What is this numinous transpersonal image for us – the “modern” human?
For some, it is still God. For others, it could be the psychological Self – the center and the totality of our psyche that encompasses a much larger range of experience that just our Ego identity. For others, it could be the Earth or the Cosmos. It could also be a particular piece of music, art or philosophy. It could be a “therapeutic temenos” held by a therapist, a mentor, or a counselor. It could be a modern image - such as Yoda or Galadriel, or Professor Dumbledore. As the psychologist Matt Licata says in a recent blog post, it could even be “a reindeer who has come from the moon!”
In the end, the specifics of the container does not matter. What matters is that it be able to serve as an alchemical vessel, a vas, during our encounter with the Shadow. It needs to be strong enough – in a felt sense - such that it will not shatter when the 10,000 Volts of archetypal energy flows through it!
Finally, a word of caution
As we discussed above, it is imperative that before we do any serious shadow-work, we must first find, and build a trusting relationship with, this ritual container – this “divine container” – in whatever way we understand (“feel”) the Divine to be.

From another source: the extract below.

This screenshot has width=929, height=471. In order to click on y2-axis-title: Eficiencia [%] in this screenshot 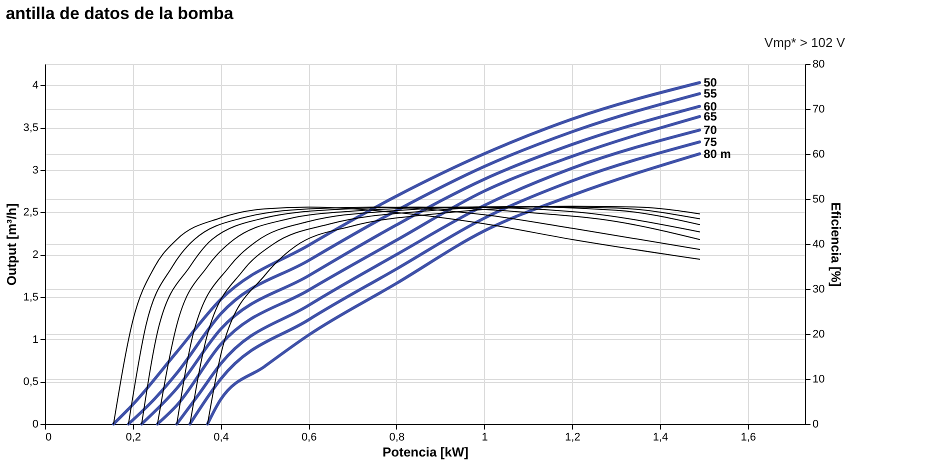, I will do `click(836, 244)`.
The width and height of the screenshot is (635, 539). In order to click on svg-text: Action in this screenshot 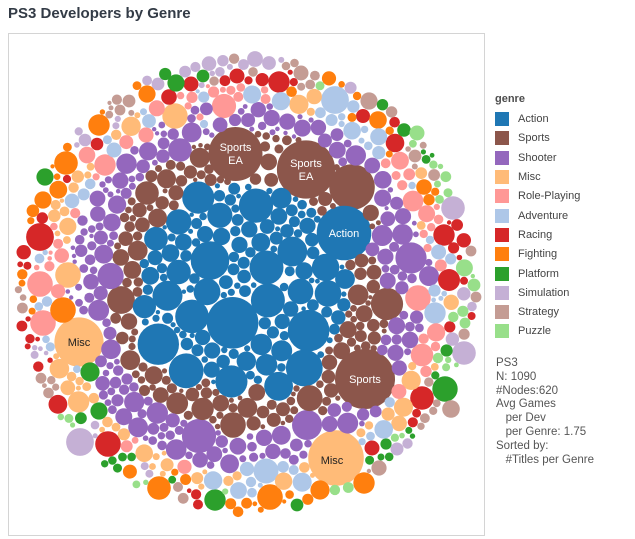, I will do `click(344, 234)`.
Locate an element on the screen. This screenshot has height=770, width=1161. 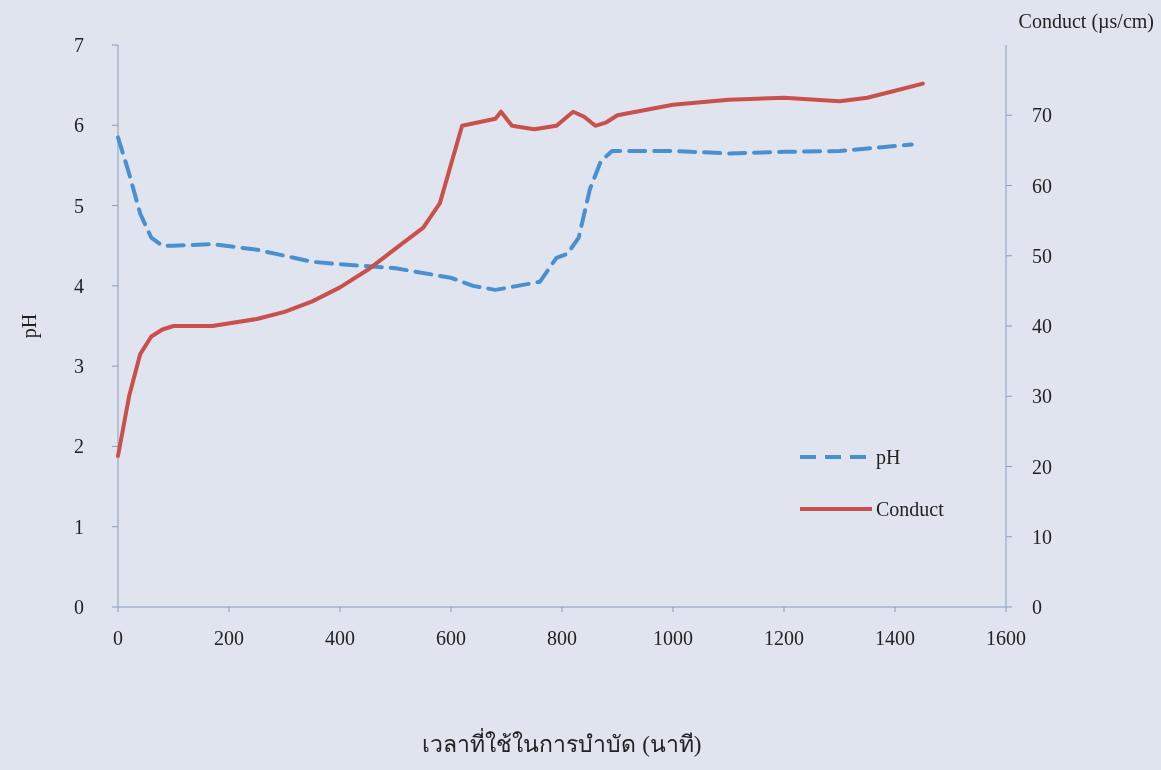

In alchemy, there is a saying, “festina lente,” which means "hasten slowly." This is sage advice for anyone seeking to do deep shadow-work. One needs to ensure that one has a safe container to do the work, and then to proceed slowly, increasing the temperature in the vas only a bit at a time - so we can “cook” our soul instead of burning it to a crisp! In fact, this work is best done within a relational field - where another soul can watch over ours, while we are being fragmented and put back together.
So, here is the message once again. In any serious inner work, our first order of business is to be gentle with our soul. We cannot beat it over the head to “integrate” its shadow in a weekend workshop! The psyche has its own timeline, and it is wise to respect that. In fact, any attempt by the Ego to fast-forward Soul Time is a hubris that could literally kill us - at least psychologically and spiritually, if not physically.